#### RECORDS SHOWN

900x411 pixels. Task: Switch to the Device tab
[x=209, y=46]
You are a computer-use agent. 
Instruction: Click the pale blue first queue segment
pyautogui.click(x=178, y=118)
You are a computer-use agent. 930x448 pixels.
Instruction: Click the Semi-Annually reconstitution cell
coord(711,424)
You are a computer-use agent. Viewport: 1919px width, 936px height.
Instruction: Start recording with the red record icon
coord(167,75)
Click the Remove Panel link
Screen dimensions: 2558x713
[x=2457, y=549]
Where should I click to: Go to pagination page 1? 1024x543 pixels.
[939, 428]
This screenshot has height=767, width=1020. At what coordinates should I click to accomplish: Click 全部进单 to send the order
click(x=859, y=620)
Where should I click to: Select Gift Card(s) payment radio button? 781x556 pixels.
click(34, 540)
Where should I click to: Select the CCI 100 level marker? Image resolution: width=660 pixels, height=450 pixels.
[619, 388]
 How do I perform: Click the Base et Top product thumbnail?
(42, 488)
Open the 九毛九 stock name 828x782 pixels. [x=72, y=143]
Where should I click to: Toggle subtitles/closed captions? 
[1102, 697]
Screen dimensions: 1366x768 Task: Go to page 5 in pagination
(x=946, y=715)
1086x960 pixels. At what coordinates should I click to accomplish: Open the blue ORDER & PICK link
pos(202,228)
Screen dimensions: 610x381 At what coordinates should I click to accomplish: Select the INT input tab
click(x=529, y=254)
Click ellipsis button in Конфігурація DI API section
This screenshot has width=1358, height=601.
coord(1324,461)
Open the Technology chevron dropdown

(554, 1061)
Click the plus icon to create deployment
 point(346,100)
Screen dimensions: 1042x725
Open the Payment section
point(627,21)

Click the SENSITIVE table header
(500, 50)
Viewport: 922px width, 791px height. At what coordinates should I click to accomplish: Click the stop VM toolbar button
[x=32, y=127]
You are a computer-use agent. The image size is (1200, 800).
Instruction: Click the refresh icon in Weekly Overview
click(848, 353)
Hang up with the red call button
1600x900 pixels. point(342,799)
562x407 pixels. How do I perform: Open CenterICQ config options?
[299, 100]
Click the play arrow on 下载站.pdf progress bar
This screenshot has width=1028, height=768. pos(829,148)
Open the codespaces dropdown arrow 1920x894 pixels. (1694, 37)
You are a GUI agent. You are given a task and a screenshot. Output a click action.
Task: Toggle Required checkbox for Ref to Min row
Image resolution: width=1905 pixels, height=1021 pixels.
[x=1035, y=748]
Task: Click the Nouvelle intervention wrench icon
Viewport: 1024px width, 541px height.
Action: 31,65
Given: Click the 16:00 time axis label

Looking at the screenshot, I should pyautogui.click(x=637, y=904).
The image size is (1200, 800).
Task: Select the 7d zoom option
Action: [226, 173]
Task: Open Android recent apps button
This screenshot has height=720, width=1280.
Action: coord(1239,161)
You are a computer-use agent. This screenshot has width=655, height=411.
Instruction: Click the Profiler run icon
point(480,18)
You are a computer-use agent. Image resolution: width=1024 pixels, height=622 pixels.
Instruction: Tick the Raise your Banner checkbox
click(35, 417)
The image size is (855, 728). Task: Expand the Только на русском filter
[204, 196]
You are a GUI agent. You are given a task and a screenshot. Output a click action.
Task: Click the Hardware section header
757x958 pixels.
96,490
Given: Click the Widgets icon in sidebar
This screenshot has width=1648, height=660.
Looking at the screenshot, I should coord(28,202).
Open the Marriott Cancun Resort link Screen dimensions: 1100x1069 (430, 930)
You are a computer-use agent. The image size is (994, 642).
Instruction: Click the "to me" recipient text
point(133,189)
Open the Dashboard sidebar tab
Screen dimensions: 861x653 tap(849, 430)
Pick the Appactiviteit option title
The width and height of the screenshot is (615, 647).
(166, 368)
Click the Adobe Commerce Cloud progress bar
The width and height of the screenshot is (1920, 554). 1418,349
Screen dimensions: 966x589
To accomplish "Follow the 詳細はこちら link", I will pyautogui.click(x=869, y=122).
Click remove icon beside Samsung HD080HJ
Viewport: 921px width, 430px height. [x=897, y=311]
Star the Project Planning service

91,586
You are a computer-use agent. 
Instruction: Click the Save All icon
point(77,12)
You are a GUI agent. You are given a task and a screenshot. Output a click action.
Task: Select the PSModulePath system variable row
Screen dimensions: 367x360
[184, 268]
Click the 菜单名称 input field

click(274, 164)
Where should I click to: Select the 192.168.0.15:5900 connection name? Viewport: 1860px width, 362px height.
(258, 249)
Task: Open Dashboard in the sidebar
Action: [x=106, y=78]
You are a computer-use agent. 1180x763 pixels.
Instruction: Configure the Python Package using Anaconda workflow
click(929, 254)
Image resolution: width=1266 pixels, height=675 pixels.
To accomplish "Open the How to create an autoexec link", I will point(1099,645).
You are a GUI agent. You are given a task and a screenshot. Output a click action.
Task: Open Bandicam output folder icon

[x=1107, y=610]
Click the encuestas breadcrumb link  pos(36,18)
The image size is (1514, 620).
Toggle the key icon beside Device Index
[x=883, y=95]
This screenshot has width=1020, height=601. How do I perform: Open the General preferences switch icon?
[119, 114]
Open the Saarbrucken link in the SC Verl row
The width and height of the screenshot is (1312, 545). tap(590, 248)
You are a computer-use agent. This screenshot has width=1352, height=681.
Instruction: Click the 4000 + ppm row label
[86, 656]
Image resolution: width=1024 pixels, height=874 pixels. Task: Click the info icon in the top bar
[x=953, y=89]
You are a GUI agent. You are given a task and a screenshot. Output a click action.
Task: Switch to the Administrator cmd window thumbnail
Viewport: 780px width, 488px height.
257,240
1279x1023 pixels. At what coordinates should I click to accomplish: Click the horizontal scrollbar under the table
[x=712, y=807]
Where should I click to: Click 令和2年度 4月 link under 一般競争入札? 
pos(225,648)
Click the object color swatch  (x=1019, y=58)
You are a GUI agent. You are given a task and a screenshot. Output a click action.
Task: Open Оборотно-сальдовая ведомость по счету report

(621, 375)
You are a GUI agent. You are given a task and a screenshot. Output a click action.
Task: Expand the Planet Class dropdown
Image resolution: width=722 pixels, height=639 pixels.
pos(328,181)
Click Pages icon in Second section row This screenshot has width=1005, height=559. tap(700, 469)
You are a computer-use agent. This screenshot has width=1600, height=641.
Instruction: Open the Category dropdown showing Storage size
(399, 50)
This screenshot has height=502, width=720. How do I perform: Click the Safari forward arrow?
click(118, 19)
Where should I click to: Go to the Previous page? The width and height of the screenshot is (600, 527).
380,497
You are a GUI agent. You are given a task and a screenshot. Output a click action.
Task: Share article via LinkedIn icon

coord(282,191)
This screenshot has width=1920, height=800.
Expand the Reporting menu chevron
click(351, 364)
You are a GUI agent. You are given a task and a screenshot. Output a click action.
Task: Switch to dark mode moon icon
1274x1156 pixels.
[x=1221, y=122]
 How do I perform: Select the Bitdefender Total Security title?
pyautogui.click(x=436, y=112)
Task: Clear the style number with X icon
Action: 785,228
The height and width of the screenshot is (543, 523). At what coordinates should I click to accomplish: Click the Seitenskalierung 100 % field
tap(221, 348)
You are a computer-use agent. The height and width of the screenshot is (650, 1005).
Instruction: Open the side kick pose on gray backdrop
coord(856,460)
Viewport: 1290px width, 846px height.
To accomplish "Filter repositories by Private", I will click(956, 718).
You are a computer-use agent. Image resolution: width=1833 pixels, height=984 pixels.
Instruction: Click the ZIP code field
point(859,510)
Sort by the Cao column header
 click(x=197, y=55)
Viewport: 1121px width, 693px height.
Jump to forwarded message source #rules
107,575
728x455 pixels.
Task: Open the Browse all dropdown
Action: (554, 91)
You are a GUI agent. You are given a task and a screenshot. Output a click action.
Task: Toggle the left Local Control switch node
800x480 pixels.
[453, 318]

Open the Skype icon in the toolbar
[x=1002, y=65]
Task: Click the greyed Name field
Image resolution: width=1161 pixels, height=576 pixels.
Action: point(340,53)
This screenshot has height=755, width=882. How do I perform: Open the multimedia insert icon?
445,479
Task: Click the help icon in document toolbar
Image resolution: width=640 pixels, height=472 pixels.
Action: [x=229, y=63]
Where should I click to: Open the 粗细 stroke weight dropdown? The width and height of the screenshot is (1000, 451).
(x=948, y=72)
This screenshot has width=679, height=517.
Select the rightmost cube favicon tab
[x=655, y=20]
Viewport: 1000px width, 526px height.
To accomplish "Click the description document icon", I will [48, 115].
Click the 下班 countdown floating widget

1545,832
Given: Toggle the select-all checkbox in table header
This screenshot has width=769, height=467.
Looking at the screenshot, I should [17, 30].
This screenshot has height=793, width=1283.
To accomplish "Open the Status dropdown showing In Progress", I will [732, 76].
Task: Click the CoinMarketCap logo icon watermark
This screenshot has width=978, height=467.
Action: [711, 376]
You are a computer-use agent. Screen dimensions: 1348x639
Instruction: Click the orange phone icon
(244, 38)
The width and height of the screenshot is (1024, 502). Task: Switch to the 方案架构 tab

########

> [PROBLEM STATEMENT] Look above for the line holding "Open the Technology chevron dropdown", then set down exactly that line and every line after it up to and including the line holding "You are a computer-use agent. The image size is (994, 642).", with nothing else.

> [WRITTEN SOLUTION]
Open the Technology chevron dropdown

(554, 1061)
Click the plus icon to create deployment
 point(346,100)
Screen dimensions: 1042x725
Open the Payment section
point(627,21)

Click the SENSITIVE table header
(500, 50)
Viewport: 922px width, 791px height. At what coordinates should I click to accomplish: Click the stop VM toolbar button
[x=32, y=127]
You are a computer-use agent. The image size is (1200, 800).
Instruction: Click the refresh icon in Weekly Overview
click(848, 353)
Hang up with the red call button
1600x900 pixels. point(342,799)
562x407 pixels. How do I perform: Open CenterICQ config options?
[299, 100]
Click the play arrow on 下载站.pdf progress bar
This screenshot has width=1028, height=768. pos(829,148)
Open the codespaces dropdown arrow 1920x894 pixels. (1694, 37)
You are a GUI agent. You are given a task and a screenshot. Output a click action.
Task: Toggle Required checkbox for Ref to Min row
Image resolution: width=1905 pixels, height=1021 pixels.
[x=1035, y=748]
Task: Click the Nouvelle intervention wrench icon
Viewport: 1024px width, 541px height.
Action: 31,65
Given: Click the 16:00 time axis label

Looking at the screenshot, I should pyautogui.click(x=637, y=904).
The image size is (1200, 800).
Task: Select the 7d zoom option
Action: [226, 173]
Task: Open Android recent apps button
This screenshot has height=720, width=1280.
Action: coord(1239,161)
You are a computer-use agent. This screenshot has width=655, height=411.
Instruction: Click the Profiler run icon
point(480,18)
You are a computer-use agent. Image resolution: width=1024 pixels, height=622 pixels.
Instruction: Tick the Raise your Banner checkbox
click(35, 417)
The image size is (855, 728). Task: Expand the Только на русском filter
[204, 196]
You are a GUI agent. You are given a task and a screenshot. Output a click action.
Task: Click the Hardware section header
757x958 pixels.
96,490
Given: Click the Widgets icon in sidebar
This screenshot has width=1648, height=660.
Looking at the screenshot, I should coord(28,202).
Open the Marriott Cancun Resort link Screen dimensions: 1100x1069 (430, 930)
You are a computer-use agent. The image size is (994, 642).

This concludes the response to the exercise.